Rohdaten:
━━━━━━━━━━━━━━━━━━━━━━━━━━━━━━
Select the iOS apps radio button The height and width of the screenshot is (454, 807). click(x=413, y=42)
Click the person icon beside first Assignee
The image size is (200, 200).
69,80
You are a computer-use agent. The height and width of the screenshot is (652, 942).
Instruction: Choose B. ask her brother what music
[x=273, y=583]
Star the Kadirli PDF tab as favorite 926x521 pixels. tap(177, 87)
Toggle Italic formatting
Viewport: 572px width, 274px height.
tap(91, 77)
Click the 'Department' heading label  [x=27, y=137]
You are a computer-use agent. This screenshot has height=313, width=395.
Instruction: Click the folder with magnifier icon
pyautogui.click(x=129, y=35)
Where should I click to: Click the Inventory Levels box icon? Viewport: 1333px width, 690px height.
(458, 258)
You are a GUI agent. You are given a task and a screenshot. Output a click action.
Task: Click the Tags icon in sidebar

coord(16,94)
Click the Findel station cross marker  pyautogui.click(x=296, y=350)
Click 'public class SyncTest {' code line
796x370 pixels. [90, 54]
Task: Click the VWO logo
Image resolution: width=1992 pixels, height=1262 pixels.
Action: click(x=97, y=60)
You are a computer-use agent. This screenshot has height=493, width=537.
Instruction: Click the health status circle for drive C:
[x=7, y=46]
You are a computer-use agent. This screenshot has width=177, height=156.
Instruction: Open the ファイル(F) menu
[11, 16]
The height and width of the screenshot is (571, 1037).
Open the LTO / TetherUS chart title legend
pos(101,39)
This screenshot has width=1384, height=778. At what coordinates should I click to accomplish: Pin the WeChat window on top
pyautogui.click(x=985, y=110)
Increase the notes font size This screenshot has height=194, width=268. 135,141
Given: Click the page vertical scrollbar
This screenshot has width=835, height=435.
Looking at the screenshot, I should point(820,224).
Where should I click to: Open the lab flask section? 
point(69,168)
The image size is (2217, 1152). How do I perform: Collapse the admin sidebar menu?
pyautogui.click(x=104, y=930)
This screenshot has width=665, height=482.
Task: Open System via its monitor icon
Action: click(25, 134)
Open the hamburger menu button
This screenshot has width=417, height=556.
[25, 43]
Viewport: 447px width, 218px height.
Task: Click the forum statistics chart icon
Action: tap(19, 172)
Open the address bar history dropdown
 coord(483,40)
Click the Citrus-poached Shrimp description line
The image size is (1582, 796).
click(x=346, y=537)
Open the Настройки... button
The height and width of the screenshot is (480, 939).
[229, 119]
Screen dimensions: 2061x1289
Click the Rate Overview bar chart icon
━━━━━━━━━━━━━━━━━━━━━━━━━━━━━━
▸ SCHRIFTLICHE AUFGABE
Tausche in den Zeilen oben jedes „computer-use agent“ gegen „desktop agent“ und gib alle Zeilen sonst unverändert wieder.

▸ DIE ANTWORT
Select the iOS apps radio button The height and width of the screenshot is (454, 807). click(x=413, y=42)
Click the person icon beside first Assignee
The image size is (200, 200).
69,80
You are a desktop agent. The height and width of the screenshot is (652, 942).
Instruction: Choose B. ask her brother what music
[x=273, y=583]
Star the Kadirli PDF tab as favorite 926x521 pixels. tap(177, 87)
Toggle Italic formatting
Viewport: 572px width, 274px height.
tap(91, 77)
Click the 'Department' heading label  [x=27, y=137]
You are a desktop agent. This screenshot has height=313, width=395.
Instruction: Click the folder with magnifier icon
pyautogui.click(x=129, y=35)
Where should I click to: Click the Inventory Levels box icon? Viewport: 1333px width, 690px height.
(458, 258)
You are a GUI agent. You are given a task and a screenshot. Output a click action.
Task: Click the Tags icon in sidebar

coord(16,94)
Click the Findel station cross marker  pyautogui.click(x=296, y=350)
Click 'public class SyncTest {' code line
796x370 pixels. [90, 54]
Task: Click the VWO logo
Image resolution: width=1992 pixels, height=1262 pixels.
Action: click(x=97, y=60)
You are a desktop agent. This screenshot has height=493, width=537.
Instruction: Click the health status circle for drive C:
[x=7, y=46]
You are a desktop agent. This screenshot has width=177, height=156.
Instruction: Open the ファイル(F) menu
[11, 16]
The height and width of the screenshot is (571, 1037).
Open the LTO / TetherUS chart title legend
pos(101,39)
This screenshot has width=1384, height=778. At what coordinates should I click to accomplish: Pin the WeChat window on top
pyautogui.click(x=985, y=110)
Increase the notes font size This screenshot has height=194, width=268. 135,141
Given: Click the page vertical scrollbar
This screenshot has width=835, height=435.
Looking at the screenshot, I should point(820,224).
Where should I click to: Open the lab flask section? 
point(69,168)
The image size is (2217, 1152). How do I perform: Collapse the admin sidebar menu?
pyautogui.click(x=104, y=930)
This screenshot has width=665, height=482.
Task: Open System via its monitor icon
Action: click(25, 134)
Open the hamburger menu button
This screenshot has width=417, height=556.
[25, 43]
Viewport: 447px width, 218px height.
Task: Click the forum statistics chart icon
Action: tap(19, 172)
Open the address bar history dropdown
 coord(483,40)
Click the Citrus-poached Shrimp description line
The image size is (1582, 796).
click(x=346, y=537)
Open the Настройки... button
The height and width of the screenshot is (480, 939).
[229, 119]
Screen dimensions: 2061x1289
Click the Rate Overview bar chart icon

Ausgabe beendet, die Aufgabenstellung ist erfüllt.